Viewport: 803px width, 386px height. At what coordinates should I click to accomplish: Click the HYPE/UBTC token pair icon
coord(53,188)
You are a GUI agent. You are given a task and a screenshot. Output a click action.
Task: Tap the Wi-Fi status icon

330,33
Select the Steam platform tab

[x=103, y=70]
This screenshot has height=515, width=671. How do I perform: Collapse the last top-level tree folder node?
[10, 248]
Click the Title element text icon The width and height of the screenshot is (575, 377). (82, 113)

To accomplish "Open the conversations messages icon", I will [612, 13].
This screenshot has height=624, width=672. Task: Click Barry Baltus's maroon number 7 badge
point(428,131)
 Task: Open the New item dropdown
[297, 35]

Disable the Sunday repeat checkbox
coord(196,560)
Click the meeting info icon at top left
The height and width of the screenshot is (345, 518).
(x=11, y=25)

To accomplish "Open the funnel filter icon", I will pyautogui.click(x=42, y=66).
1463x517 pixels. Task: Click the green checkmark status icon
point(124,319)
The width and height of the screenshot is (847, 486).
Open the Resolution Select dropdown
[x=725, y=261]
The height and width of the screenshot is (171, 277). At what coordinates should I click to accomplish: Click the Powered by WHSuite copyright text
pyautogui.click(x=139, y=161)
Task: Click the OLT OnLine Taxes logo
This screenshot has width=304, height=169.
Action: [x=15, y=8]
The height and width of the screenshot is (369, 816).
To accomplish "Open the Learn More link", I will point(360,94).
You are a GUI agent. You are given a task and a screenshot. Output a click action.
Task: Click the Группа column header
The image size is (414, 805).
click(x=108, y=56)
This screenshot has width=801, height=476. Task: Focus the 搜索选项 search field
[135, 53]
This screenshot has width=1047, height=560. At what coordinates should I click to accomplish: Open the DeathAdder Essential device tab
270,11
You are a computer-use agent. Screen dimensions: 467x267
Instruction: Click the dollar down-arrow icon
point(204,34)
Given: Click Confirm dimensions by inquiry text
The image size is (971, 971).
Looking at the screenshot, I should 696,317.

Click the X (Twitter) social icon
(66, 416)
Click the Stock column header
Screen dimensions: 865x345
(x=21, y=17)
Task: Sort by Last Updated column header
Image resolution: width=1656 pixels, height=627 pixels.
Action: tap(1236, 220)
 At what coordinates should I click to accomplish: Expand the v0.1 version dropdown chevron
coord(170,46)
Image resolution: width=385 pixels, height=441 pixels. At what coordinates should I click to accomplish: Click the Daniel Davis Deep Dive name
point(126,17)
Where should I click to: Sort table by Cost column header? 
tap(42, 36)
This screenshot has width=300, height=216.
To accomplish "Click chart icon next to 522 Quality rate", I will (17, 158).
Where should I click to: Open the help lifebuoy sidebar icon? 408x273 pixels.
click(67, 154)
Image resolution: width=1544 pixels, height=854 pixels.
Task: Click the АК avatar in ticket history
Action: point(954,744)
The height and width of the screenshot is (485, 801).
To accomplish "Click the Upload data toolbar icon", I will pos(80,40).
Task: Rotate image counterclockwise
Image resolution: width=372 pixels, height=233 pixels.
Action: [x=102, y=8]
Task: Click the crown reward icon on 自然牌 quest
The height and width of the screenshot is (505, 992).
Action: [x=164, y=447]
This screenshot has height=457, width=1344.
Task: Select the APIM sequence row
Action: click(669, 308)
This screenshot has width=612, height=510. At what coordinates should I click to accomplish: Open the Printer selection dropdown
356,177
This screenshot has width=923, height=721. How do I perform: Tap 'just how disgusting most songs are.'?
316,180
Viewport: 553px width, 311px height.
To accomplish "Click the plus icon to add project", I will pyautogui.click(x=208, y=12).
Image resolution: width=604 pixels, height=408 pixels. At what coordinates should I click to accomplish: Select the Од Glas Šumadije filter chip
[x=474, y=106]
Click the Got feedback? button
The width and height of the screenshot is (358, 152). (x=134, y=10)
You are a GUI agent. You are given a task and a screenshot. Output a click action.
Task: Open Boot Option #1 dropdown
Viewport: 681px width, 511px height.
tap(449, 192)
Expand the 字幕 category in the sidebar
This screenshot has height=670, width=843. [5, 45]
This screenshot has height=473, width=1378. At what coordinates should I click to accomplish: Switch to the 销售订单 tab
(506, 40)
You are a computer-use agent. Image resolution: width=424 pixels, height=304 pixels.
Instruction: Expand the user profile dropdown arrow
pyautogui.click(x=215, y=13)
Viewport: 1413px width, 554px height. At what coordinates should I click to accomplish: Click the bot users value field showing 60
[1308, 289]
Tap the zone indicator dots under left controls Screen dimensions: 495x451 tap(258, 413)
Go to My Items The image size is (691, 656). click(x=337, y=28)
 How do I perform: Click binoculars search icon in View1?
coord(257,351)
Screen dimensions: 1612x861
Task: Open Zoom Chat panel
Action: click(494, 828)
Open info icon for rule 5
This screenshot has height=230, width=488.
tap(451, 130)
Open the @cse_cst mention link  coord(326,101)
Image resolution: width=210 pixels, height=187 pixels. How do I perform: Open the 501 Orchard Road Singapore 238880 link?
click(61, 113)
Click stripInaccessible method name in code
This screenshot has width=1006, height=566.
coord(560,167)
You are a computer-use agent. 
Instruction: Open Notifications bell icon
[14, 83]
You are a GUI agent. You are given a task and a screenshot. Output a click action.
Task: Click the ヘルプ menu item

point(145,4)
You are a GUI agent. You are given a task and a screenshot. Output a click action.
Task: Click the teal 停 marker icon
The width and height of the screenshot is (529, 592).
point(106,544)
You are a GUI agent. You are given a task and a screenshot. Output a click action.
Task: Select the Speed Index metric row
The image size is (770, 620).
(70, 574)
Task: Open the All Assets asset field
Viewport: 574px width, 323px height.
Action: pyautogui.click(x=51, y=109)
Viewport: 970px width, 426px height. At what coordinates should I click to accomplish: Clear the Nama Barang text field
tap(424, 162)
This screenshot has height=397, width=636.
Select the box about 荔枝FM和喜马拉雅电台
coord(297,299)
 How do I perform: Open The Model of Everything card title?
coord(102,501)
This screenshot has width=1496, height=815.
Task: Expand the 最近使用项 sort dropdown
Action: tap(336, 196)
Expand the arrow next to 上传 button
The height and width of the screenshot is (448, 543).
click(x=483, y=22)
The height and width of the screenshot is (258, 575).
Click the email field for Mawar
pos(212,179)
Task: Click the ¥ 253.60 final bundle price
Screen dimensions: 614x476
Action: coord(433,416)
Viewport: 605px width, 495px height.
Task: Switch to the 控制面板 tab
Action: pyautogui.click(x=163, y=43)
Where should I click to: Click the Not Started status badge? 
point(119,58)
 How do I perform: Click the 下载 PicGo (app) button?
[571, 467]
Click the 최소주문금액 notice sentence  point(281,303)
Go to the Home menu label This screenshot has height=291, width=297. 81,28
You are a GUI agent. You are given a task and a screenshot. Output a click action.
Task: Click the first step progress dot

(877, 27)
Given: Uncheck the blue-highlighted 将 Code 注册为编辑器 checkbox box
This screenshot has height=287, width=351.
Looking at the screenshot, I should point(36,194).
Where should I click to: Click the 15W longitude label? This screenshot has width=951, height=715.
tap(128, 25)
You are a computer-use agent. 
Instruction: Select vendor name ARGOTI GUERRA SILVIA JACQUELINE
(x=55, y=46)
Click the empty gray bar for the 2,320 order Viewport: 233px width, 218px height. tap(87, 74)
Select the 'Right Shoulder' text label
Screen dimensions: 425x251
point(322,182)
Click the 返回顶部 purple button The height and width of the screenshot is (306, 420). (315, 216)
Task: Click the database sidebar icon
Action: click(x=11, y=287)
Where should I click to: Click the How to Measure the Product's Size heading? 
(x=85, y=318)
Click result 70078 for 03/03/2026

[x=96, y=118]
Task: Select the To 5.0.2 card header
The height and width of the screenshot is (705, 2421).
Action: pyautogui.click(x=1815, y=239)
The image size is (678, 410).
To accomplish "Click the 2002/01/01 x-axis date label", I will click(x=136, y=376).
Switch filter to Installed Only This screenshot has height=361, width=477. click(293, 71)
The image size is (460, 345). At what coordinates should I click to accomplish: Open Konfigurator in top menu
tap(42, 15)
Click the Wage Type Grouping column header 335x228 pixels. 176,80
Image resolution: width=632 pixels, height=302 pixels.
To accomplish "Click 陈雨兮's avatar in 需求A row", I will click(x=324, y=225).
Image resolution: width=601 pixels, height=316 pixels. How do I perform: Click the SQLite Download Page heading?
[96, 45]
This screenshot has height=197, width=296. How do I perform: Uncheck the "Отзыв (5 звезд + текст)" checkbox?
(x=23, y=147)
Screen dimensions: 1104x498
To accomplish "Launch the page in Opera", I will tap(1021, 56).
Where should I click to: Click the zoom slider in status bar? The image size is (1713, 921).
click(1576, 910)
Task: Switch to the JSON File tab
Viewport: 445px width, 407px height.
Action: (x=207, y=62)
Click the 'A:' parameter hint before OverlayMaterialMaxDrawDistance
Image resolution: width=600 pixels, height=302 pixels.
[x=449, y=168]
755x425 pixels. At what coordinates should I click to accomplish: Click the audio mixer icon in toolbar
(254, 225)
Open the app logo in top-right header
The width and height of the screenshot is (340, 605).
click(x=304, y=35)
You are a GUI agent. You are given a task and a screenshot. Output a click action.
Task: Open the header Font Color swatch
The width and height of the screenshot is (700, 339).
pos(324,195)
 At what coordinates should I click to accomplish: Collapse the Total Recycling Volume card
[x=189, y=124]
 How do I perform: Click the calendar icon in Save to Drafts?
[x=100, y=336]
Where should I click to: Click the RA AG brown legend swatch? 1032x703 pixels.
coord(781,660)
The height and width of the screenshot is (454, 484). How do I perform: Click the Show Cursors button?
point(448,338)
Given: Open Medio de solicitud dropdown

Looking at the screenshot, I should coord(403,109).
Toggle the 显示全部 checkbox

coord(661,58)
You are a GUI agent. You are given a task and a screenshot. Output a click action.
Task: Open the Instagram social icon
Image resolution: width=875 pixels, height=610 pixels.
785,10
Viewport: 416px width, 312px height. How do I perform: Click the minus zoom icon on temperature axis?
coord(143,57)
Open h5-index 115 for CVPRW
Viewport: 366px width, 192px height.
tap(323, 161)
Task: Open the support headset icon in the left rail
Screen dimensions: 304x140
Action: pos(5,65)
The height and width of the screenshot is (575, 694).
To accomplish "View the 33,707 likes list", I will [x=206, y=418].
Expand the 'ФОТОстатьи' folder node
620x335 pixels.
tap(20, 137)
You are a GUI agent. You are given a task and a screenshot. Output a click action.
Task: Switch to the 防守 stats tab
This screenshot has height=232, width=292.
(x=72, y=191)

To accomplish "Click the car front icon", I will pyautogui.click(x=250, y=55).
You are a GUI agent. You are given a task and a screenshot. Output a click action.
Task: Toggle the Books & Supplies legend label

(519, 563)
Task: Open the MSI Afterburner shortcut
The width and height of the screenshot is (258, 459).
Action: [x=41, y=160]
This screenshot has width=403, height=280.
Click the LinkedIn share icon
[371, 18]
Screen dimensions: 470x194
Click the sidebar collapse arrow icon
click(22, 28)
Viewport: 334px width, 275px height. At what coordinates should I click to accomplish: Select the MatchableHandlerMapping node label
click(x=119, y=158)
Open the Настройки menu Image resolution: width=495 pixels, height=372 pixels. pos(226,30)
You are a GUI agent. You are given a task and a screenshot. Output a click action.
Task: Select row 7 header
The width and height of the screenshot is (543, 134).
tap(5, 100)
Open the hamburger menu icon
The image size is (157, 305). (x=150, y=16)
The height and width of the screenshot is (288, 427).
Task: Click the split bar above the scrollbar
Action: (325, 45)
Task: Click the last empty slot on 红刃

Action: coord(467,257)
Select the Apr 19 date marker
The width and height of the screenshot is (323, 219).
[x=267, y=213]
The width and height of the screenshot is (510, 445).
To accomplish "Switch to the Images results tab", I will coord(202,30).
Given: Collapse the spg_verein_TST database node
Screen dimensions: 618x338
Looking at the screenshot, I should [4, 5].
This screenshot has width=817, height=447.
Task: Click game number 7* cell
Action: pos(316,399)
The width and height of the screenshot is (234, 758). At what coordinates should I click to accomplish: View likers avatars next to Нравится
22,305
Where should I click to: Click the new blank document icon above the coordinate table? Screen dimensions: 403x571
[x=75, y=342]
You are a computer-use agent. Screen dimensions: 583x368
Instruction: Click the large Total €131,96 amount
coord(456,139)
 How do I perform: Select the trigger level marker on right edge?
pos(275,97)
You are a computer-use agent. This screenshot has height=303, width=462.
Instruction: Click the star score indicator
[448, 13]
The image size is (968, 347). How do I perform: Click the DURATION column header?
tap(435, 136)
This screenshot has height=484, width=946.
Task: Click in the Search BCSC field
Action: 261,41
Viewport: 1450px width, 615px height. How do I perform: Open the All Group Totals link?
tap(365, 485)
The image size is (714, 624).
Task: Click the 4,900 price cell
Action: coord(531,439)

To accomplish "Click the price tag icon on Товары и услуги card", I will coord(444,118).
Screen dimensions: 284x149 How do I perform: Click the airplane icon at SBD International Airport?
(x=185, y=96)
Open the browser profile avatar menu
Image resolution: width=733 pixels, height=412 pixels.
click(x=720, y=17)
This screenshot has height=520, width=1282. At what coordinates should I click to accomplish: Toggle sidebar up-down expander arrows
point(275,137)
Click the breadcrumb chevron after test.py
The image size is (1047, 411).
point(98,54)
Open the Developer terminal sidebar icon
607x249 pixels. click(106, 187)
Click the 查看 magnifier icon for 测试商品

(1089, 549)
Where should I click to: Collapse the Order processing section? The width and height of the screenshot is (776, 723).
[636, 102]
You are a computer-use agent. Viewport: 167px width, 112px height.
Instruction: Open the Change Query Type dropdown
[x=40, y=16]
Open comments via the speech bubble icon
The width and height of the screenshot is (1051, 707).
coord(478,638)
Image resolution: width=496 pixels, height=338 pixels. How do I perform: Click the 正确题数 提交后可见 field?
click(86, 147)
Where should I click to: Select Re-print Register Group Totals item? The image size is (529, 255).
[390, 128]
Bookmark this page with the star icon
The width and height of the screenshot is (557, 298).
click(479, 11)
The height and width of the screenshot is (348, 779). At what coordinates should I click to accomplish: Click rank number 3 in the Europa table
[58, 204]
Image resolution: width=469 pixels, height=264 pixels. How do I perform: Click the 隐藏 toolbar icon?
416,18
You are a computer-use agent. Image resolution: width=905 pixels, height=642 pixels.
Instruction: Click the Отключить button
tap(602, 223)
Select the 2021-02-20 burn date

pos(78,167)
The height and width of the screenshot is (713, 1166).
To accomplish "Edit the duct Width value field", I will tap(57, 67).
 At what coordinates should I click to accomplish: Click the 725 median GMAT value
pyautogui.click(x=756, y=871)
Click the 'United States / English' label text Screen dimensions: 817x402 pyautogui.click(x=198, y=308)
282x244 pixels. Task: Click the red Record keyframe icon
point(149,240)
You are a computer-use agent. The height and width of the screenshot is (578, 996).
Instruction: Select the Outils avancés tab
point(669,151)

+---+

What is expected | Write out the records above exactly, from the opening line to the line with "Click the meeting info icon at top left", including both, with nothing added.

Your response |
Viewport: 803px width, 386px height. At what coordinates should I click to accomplish: Click the HYPE/UBTC token pair icon
coord(53,188)
You are a GUI agent. You are given a task and a screenshot. Output a click action.
Task: Tap the Wi-Fi status icon

330,33
Select the Steam platform tab

[x=103, y=70]
This screenshot has height=515, width=671. How do I perform: Collapse the last top-level tree folder node?
[10, 248]
Click the Title element text icon The width and height of the screenshot is (575, 377). (82, 113)

To accomplish "Open the conversations messages icon", I will [612, 13].
This screenshot has height=624, width=672. Task: Click Barry Baltus's maroon number 7 badge
point(428,131)
 Task: Open the New item dropdown
[297, 35]

Disable the Sunday repeat checkbox
coord(196,560)
Click the meeting info icon at top left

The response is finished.